## Consignes
[A] Relevez tous les noms d'organisations (associations, entreprises) cités dans le billet sur Anticor.
[B] Rédigez la suite du billet sur Anticor à partir de sa dernière phrase.

## Texte de la page
__________________________________________________
Stop ou Anticor
Dans la lutte anticorruption, compte tenu des effectifs et services officiels réduits dédiés à la cause, il faut savoir compter sur des lanceurs d’alerte courageux, des journalistes scrupuleux et des associations engagées. Parmi icelles, Anticor doit sa visibilité médiatique aux vitupérations incessantes des différents responsables politiques s’escrimant à décrédibiliser ses actions. Sans leur concours, il faut avouer que les scandales révélés ne heurtent guère. Heureusement, sa renommée performe un peu à l’occasion de la cérémonie annuelle récompensant les divulgations ; avec une attention et une ovation non moins sincères portées aux plus illustres corrompus parmi les plus ingénieux d’entre eux.
Bon courage à ‘nous‘
Des limites planétaires presque toutes dépassées, le climat déréglé du nord au sud, les écosystèmes déstabilisés de la canopée aux racines, des millions d’espèces d’êtres vivants menacés d’extinction, l’économie calibrée pour paupérisée la majorité de la population mondiale… Et cela ne suffirait pas ?
Maintenant, surgit le point de bascule politique et démocratique tout aussi majeur, la fraiche investiture de Trump en point acméique symbolique. La polycrise est en cours. Façon film catastrophe.
Dans le monde politique, des associations non gouvernementales œuvrent en tous sens pour tenter de contrebalancer et redorer le blason de la fonction d’élu. Certaines telle Anticor luttent spécifiquement contre la corruption qui corrode la confiance des citoyens envers les représentants de la Nation.
Mais la prééminence d’une nouvelle force médiatique toute puissante vient défier leurs actions, les fragiliser face à une société civile biberonnée par le lait rance de la polarisation, du manichéisme, en des volumes de production qui ferait pâlir Lactalis.
Depuis plus de vingt ans, Anticor persiste. Contre vents et marées. Et ponctue ses activités d’une cérémonie de remise des prix éthiques, occasion annuelle de saluer les défenseurs de la probité les plus méritants. En sus, par le truchement d’une distribution de ‘casseroles’, il est offert de rire au dépend de ceux qui abusent de leur position de pouvoir (mais puisqu’on vous dit qu’il n’y aura jamais assez d’ustensiles de cuisine dédiés !).
En rire, oui. Car il reste cet ultime exutoire. Mais « la force d’en rire » résistera-t-elle à ce devenir post-démocratique ?
Le dernier gros fait d’armes d’Anticor est sa constitution de partie civile aux côtés de Sherpa et Transparency International dans le cadre du volet libyen des nombreux procès attentés à Sarkozy. Attentive du monde politicien, toujours enclin à de multiples abus, Anticor est perçue comme attentatoire à la bonne marche des affaires entre secteurs public et privé, aux jeux troubles des intérêts personnels au dépend du général.
__________________________________________________
## Lignes de données

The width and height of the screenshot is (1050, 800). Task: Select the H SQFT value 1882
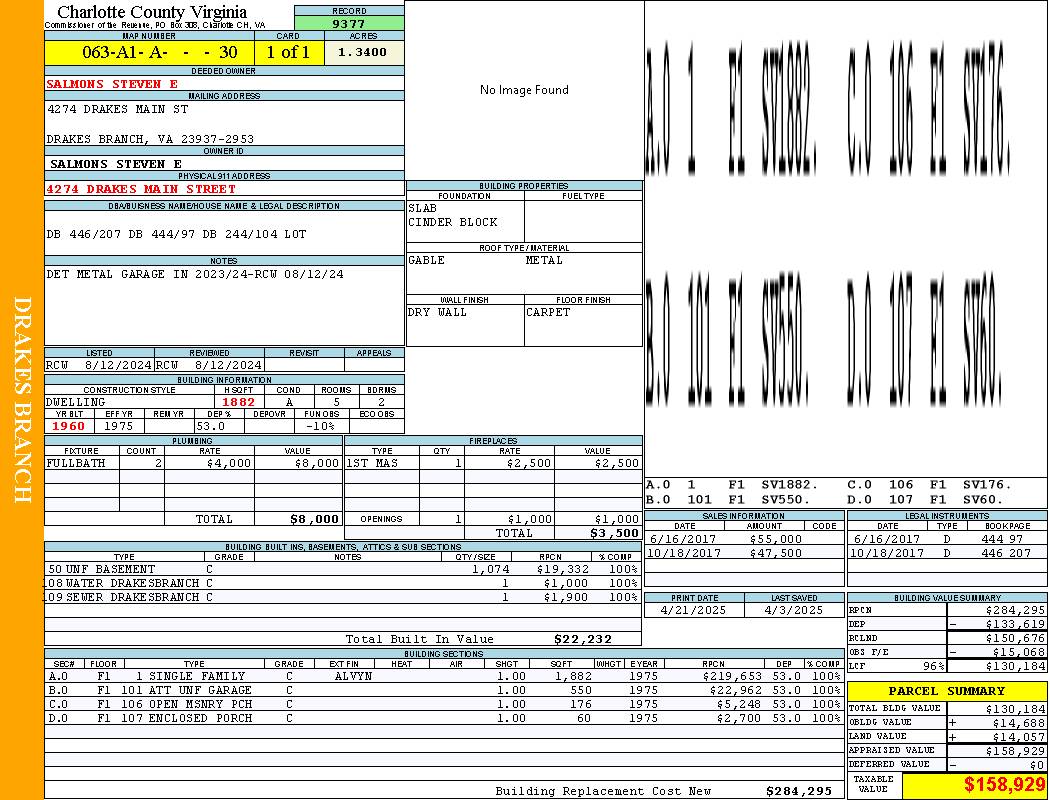239,402
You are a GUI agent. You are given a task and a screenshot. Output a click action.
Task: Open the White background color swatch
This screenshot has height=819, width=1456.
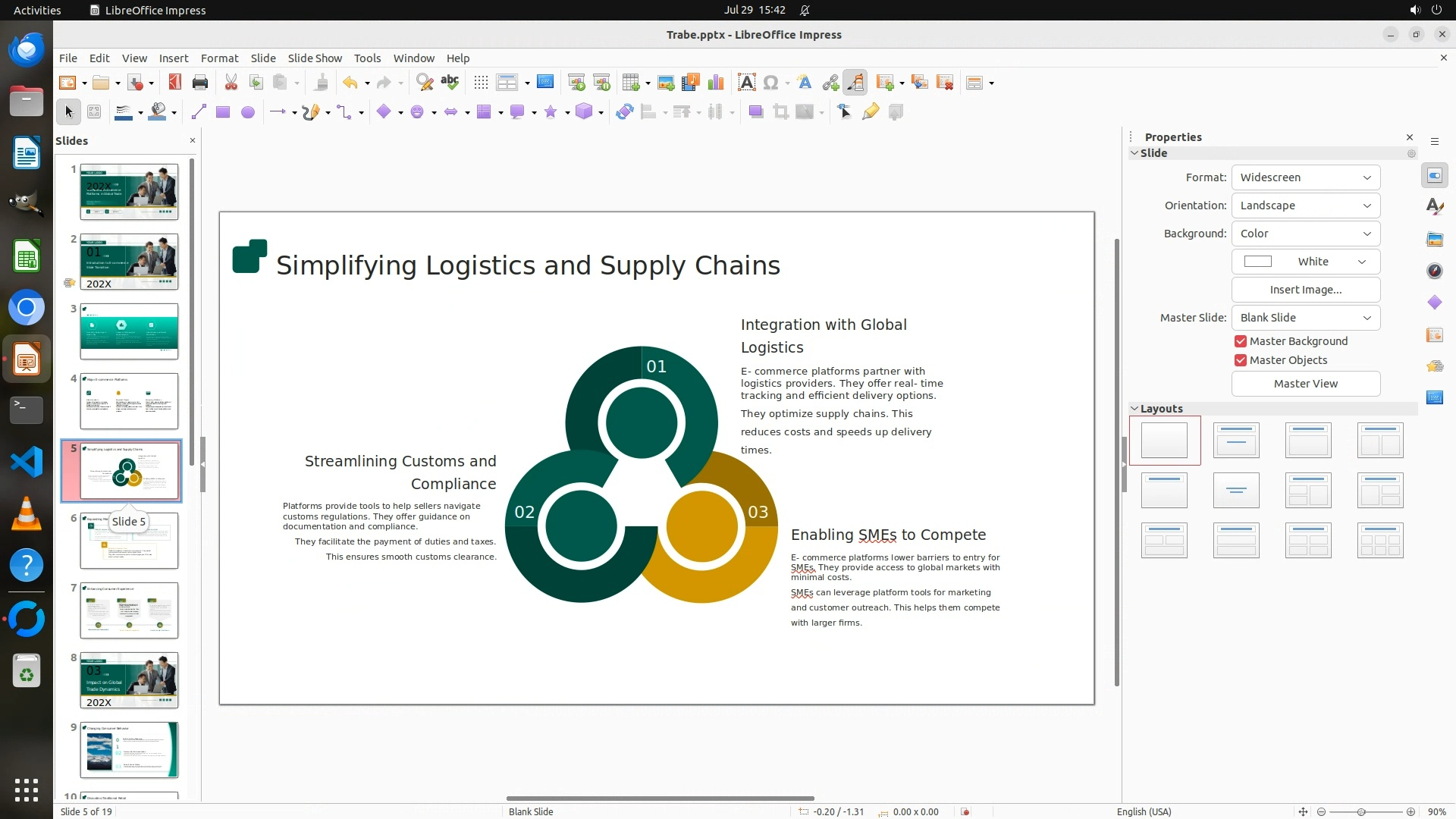1305,262
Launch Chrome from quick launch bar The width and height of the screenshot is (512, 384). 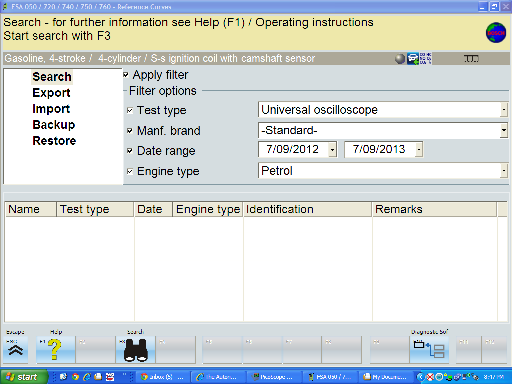pos(75,377)
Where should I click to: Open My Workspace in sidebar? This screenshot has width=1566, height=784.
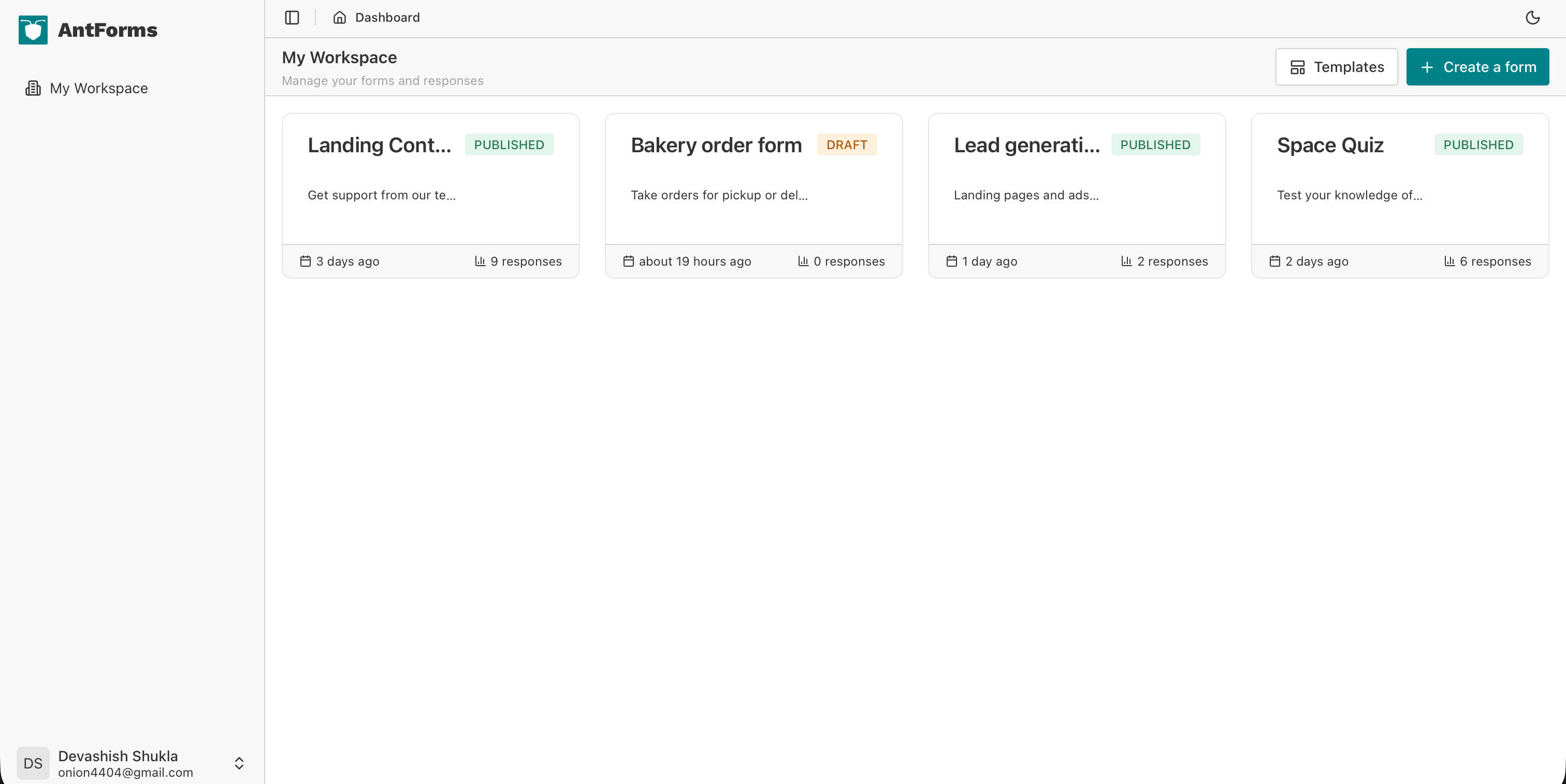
__________________________________________________
## Réponses attendues
[A] Anticor, Sherpa, Transparency International, Lactalis

[B]
Heureusement pour le pouvoir exécutif, l’électron libre peut être contraint. Depuis quelques années, son statut est en effet pendant tous les trois ans des décisions gouvernementales de lui accorder l’agrément en vue de l’exercice des droits de la partie civile. Un peu technique, mais mesure bien pratique pour le pouvoir politique : cet agrément se révèle être une essentielle permission pour prétendre combattre les corruptions, détournements de fonds publics dans toutes les juridictions françaises… Autant de délits qui participent de la défiance du citoyen envers la politique. Autant d’atteintes à la probité et à l’éthique, aux vertus morales attendues irréfragables dans le cadre démocratique de l’exercice de fonctions publiques.
Les coups de boutoir contre les actions légitimes menées au nom des citoyens se font de plus en plus pressants. Une volonté de taire qui n’est pas anodine, cependant que les alertes lancées par des civils, les investigations journalistiques se font chaque jour plus rares. Car les choses se gâtent.
Nous entrons dans le dur.
Nous ? Un ‘nous’ protéiforme, plus impalpable que l’opinion publique, inexistante au demeurant. Pour ‘nous’, le contexte est irrévocablement celui de l’impossibilité d’apposer dorénavant une grille analytique nuancée aux problématiques contemporaines, de nourrir les réflexions d’arguments plus ou moins denses, universitaires, étayés, de se soustraire des archétypes et manipulations médiatico-politiciennes, d’aiguiser son esprit critique face aux pourvoyeurs de l’ignorance.
Dur ? Comme une sensation poisseuse. Car le paysage médiatique finalise sa mue ; des oligarques milliardaires le phagocytant portent ostentatoirement des idéologies clivantes ; des droits des citoyens sont de plus en plus bafoués en France ; des devoirs de journalistes d’investigation sont empêchés. Dur oui : le manichéisme le dispute maintenant à la simplification des termes des débats.
Les derniers mohicans
Jusqu’à maintenant, de chaque épisode décourageant, restait vivace la perspective de débats possibles. D’une atmosphère démocratique encore persistante. Y a comme du mou dans la corde à nœuds depuis. Et il ne faut pas craindre de regarder une photographie de la situation.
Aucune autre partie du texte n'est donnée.